■ Problem to work on
Quote the part of the lines that opens with the line containing "Select the TRANSMITTER" and closes with the line containing "Choose model number", both included.

■ Lines for finding text and items on a page
[Begin]

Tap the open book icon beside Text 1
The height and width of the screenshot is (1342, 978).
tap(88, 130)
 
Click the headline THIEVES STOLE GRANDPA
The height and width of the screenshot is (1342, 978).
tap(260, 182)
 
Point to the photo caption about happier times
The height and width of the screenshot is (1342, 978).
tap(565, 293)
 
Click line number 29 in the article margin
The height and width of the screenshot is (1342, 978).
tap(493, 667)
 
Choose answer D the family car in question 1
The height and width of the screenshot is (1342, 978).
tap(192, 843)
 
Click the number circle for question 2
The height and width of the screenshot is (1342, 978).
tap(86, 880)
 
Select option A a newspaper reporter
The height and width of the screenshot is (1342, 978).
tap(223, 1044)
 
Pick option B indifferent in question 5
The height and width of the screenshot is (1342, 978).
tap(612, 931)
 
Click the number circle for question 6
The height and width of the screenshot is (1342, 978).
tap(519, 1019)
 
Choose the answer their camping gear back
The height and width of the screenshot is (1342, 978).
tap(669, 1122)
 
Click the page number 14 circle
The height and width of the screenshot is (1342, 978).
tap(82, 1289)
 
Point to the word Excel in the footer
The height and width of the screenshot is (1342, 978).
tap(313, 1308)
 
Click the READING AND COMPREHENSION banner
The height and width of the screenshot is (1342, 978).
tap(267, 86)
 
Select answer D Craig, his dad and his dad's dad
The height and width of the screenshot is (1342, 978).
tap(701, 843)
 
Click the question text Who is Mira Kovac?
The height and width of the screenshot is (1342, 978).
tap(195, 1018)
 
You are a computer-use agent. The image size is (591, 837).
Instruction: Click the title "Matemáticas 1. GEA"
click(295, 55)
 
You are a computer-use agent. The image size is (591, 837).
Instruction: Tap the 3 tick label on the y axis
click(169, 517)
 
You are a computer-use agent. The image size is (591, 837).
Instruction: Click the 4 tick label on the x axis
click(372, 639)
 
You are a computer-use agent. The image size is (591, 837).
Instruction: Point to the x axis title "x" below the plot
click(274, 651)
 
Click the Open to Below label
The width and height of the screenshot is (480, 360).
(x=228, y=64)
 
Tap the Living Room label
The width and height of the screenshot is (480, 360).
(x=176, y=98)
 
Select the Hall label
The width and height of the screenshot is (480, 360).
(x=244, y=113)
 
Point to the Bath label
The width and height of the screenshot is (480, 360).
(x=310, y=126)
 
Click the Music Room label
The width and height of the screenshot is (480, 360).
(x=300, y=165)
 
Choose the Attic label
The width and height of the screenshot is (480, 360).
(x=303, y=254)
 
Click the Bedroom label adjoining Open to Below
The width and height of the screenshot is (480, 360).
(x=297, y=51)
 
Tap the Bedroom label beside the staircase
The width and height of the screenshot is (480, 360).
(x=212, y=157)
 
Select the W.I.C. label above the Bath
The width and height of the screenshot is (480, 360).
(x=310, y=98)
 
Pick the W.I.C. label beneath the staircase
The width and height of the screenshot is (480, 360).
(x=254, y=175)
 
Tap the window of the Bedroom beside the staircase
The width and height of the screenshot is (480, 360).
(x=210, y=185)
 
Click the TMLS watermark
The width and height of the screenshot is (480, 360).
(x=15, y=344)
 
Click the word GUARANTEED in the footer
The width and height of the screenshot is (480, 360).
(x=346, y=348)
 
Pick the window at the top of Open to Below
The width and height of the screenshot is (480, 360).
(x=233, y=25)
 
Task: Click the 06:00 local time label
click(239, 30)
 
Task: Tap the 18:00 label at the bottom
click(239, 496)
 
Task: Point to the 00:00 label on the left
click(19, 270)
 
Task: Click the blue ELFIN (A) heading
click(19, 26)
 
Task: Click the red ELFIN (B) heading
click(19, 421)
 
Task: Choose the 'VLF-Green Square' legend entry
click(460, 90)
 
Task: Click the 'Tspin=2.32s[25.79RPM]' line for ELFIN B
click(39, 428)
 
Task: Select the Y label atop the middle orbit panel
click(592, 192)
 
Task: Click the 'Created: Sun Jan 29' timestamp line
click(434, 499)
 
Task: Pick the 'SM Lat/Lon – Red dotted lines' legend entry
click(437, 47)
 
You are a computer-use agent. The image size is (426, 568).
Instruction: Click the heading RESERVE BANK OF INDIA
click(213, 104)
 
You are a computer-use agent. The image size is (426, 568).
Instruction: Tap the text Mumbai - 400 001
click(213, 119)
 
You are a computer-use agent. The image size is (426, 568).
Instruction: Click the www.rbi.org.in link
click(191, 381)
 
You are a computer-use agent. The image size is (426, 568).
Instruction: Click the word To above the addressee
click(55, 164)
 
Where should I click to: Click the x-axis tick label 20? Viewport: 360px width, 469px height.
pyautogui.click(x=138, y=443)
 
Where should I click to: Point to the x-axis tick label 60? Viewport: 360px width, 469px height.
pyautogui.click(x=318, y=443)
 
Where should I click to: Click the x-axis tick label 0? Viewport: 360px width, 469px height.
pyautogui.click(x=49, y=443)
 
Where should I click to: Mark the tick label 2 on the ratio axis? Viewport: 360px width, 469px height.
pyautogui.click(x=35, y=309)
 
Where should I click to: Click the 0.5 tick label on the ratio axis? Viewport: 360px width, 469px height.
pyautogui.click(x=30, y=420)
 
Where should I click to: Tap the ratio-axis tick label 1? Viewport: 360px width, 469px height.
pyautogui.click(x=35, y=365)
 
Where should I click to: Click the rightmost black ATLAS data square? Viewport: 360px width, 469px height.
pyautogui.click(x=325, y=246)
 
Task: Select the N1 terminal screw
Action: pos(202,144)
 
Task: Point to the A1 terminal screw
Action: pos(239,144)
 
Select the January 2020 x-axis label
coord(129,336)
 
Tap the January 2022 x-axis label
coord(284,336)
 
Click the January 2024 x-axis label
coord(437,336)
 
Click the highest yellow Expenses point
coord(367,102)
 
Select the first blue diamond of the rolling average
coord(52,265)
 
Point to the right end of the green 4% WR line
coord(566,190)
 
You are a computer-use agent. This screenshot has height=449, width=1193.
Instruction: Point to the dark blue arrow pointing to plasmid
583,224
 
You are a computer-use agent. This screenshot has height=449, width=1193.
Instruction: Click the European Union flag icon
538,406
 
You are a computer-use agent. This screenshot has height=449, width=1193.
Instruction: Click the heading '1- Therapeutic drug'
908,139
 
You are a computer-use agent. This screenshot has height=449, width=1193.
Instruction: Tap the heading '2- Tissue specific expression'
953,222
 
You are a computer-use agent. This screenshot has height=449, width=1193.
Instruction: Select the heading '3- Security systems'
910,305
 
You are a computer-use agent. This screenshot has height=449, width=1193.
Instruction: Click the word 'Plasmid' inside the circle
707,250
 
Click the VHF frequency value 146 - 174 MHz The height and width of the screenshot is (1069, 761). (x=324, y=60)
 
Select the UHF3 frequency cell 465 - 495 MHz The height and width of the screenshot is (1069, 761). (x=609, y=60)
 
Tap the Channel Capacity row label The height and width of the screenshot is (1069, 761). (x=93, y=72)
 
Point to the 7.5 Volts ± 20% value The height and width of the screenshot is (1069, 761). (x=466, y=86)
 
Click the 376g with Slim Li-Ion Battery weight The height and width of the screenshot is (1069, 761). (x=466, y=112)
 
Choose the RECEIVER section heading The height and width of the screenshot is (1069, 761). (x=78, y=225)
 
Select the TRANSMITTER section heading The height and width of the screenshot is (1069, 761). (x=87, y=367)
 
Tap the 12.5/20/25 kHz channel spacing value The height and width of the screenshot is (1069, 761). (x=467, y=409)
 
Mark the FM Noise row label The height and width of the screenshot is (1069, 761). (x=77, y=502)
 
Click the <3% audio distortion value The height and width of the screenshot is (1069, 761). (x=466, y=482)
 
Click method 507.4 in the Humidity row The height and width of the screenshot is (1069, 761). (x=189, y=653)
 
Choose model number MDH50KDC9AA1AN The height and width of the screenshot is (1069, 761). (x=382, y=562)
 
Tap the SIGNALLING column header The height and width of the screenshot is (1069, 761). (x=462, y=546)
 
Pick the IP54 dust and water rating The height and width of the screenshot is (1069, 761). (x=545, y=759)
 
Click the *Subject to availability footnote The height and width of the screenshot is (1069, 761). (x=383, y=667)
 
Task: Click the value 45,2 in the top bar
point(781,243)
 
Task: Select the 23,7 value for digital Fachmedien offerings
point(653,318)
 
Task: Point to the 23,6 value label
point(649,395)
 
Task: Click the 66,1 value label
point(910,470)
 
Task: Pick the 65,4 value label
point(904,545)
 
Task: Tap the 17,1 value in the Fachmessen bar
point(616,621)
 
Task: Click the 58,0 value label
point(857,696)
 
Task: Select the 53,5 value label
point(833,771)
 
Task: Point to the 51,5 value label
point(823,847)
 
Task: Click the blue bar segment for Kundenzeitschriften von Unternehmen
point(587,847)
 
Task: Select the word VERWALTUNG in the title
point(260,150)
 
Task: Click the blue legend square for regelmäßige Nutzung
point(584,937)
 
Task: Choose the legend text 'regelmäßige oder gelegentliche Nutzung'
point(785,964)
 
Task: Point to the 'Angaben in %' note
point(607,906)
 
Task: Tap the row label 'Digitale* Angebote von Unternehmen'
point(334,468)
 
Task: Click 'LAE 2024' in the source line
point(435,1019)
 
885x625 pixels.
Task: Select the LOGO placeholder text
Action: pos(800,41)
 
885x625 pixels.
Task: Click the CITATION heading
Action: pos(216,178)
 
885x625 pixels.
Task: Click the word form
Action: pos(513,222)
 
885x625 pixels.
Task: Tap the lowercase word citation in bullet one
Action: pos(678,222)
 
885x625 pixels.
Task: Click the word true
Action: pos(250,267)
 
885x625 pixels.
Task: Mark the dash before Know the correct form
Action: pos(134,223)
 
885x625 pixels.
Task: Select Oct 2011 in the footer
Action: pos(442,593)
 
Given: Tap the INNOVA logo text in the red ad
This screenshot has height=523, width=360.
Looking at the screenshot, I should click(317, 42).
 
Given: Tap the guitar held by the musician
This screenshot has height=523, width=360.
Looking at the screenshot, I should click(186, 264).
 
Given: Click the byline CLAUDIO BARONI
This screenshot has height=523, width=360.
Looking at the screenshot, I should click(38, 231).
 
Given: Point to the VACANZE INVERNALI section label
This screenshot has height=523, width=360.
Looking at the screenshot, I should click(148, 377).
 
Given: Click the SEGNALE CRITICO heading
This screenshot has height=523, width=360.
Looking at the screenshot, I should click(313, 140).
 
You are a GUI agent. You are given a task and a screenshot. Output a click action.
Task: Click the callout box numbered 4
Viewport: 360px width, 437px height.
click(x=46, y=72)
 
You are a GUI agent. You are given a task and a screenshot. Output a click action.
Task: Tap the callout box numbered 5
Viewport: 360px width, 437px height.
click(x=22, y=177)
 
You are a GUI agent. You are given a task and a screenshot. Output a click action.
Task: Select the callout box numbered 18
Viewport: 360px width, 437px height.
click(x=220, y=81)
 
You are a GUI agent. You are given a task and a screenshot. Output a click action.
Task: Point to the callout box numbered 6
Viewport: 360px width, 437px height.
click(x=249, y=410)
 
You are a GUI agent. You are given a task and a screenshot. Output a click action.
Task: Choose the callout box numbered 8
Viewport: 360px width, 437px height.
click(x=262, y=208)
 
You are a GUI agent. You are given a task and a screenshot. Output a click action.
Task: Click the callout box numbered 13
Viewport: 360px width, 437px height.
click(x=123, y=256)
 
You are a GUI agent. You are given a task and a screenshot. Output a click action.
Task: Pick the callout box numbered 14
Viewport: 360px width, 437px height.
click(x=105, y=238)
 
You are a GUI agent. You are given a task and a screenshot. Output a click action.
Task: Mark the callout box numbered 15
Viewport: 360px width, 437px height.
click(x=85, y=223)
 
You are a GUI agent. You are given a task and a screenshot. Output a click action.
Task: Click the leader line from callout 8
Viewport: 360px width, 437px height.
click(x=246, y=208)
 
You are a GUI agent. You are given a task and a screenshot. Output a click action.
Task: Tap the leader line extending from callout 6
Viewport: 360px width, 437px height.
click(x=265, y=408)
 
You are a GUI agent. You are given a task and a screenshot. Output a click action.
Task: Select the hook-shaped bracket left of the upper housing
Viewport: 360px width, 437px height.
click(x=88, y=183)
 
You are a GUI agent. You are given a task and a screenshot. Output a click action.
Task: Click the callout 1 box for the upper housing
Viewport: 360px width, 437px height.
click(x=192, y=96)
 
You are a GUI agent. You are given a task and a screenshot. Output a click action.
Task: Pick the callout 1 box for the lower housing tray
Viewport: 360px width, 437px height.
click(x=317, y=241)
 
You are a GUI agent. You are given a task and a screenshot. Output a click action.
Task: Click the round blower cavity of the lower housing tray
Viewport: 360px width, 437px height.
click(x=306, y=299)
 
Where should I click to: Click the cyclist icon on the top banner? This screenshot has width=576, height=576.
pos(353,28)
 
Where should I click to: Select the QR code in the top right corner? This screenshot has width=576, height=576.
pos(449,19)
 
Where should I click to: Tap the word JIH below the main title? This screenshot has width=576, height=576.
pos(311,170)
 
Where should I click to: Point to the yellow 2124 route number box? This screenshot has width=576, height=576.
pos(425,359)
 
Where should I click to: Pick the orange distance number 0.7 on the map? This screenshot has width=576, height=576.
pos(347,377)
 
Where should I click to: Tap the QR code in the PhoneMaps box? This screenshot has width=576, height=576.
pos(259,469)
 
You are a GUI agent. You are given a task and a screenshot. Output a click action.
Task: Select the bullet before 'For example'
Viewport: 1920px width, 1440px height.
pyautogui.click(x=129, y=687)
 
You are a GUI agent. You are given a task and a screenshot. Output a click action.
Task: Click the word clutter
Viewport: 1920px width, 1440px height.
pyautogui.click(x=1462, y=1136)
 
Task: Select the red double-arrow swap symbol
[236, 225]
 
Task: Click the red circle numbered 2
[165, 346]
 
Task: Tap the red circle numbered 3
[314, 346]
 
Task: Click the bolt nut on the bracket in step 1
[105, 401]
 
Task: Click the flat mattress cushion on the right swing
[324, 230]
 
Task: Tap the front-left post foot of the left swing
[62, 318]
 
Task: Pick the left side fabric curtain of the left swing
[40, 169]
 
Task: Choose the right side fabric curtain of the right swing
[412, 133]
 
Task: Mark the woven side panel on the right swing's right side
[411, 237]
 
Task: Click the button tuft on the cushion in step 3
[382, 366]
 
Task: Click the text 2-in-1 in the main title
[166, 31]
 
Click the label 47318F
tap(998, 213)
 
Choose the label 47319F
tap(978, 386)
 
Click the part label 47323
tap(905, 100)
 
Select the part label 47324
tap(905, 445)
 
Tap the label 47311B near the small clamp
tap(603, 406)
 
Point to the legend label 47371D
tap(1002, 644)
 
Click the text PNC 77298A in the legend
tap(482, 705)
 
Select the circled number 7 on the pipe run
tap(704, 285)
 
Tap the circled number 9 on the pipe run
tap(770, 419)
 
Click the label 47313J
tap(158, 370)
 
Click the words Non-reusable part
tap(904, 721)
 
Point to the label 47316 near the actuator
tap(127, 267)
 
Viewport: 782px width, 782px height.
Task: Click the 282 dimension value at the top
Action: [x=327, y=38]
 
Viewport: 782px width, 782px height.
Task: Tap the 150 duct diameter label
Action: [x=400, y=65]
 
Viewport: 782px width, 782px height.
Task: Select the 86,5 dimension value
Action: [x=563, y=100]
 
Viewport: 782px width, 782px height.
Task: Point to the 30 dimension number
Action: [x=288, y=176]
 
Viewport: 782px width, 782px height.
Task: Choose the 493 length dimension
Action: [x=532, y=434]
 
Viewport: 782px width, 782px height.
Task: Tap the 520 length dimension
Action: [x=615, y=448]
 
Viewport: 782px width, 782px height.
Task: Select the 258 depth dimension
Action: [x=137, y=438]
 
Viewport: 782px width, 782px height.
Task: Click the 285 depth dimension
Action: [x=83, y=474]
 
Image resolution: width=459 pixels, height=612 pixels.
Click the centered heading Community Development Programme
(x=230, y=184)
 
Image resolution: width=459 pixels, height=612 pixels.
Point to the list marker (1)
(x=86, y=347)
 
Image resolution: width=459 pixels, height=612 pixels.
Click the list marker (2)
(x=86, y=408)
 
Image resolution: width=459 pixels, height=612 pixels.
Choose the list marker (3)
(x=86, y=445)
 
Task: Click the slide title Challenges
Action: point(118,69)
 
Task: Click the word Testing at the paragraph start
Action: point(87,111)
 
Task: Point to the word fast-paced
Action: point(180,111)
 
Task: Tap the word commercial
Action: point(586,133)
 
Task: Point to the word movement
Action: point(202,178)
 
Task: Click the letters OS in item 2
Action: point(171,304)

[End]

■ Solution for this problem
Select the TRANSMITTER section heading The height and width of the screenshot is (1069, 761). (x=87, y=367)
 
Tap the 12.5/20/25 kHz channel spacing value The height and width of the screenshot is (1069, 761). (x=467, y=409)
 
Mark the FM Noise row label The height and width of the screenshot is (1069, 761). (x=77, y=502)
 
Click the <3% audio distortion value The height and width of the screenshot is (1069, 761). (x=466, y=482)
 
Click method 507.4 in the Humidity row The height and width of the screenshot is (1069, 761). (x=189, y=653)
 
Choose model number MDH50KDC9AA1AN The height and width of the screenshot is (1069, 761). (x=382, y=562)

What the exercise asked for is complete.